(Task to complete): Return the records in full, exactly as given.

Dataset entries
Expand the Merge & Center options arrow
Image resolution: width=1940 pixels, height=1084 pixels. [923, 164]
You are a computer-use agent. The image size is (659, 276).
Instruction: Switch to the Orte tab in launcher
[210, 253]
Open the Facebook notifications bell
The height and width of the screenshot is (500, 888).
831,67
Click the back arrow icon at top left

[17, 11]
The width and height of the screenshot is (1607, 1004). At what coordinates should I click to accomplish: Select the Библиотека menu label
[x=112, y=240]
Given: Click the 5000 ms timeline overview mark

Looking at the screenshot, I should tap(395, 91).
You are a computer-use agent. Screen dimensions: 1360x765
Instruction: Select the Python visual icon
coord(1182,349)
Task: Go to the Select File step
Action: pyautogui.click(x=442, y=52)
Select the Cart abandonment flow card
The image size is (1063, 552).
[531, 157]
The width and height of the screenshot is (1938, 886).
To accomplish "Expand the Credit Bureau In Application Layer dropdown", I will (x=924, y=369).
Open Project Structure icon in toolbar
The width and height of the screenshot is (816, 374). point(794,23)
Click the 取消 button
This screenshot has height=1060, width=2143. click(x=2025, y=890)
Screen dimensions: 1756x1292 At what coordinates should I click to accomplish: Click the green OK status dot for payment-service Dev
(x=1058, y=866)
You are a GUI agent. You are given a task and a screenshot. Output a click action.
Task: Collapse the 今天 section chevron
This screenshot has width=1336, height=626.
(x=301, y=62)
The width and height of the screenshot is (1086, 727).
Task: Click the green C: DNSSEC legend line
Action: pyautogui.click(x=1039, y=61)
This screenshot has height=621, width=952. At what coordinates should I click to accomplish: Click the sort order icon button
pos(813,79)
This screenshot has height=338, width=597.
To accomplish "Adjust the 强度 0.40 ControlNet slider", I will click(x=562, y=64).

(Output of the task):
Expand the Merge & Center options arrow
Image resolution: width=1940 pixels, height=1084 pixels. [923, 164]
You are a computer-use agent. The image size is (659, 276).
Instruction: Switch to the Orte tab in launcher
[210, 253]
Open the Facebook notifications bell
The height and width of the screenshot is (500, 888).
831,67
Click the back arrow icon at top left

[17, 11]
The width and height of the screenshot is (1607, 1004). At what coordinates should I click to accomplish: Select the Библиотека menu label
[x=112, y=240]
Given: Click the 5000 ms timeline overview mark

Looking at the screenshot, I should tap(395, 91).
You are a computer-use agent. Screen dimensions: 1360x765
Instruction: Select the Python visual icon
coord(1182,349)
Task: Go to the Select File step
Action: pyautogui.click(x=442, y=52)
Select the Cart abandonment flow card
The image size is (1063, 552).
[531, 157]
The width and height of the screenshot is (1938, 886).
To accomplish "Expand the Credit Bureau In Application Layer dropdown", I will (x=924, y=369).
Open Project Structure icon in toolbar
The width and height of the screenshot is (816, 374). point(794,23)
Click the 取消 button
This screenshot has height=1060, width=2143. click(x=2025, y=890)
Screen dimensions: 1756x1292 At what coordinates should I click to accomplish: Click the green OK status dot for payment-service Dev
(x=1058, y=866)
You are a GUI agent. You are given a task and a screenshot. Output a click action.
Task: Collapse the 今天 section chevron
This screenshot has width=1336, height=626.
(x=301, y=62)
The width and height of the screenshot is (1086, 727).
Task: Click the green C: DNSSEC legend line
Action: pyautogui.click(x=1039, y=61)
This screenshot has height=621, width=952. At what coordinates should I click to accomplish: Click the sort order icon button
pos(813,79)
This screenshot has height=338, width=597.
To accomplish "Adjust the 强度 0.40 ControlNet slider", I will click(x=562, y=64).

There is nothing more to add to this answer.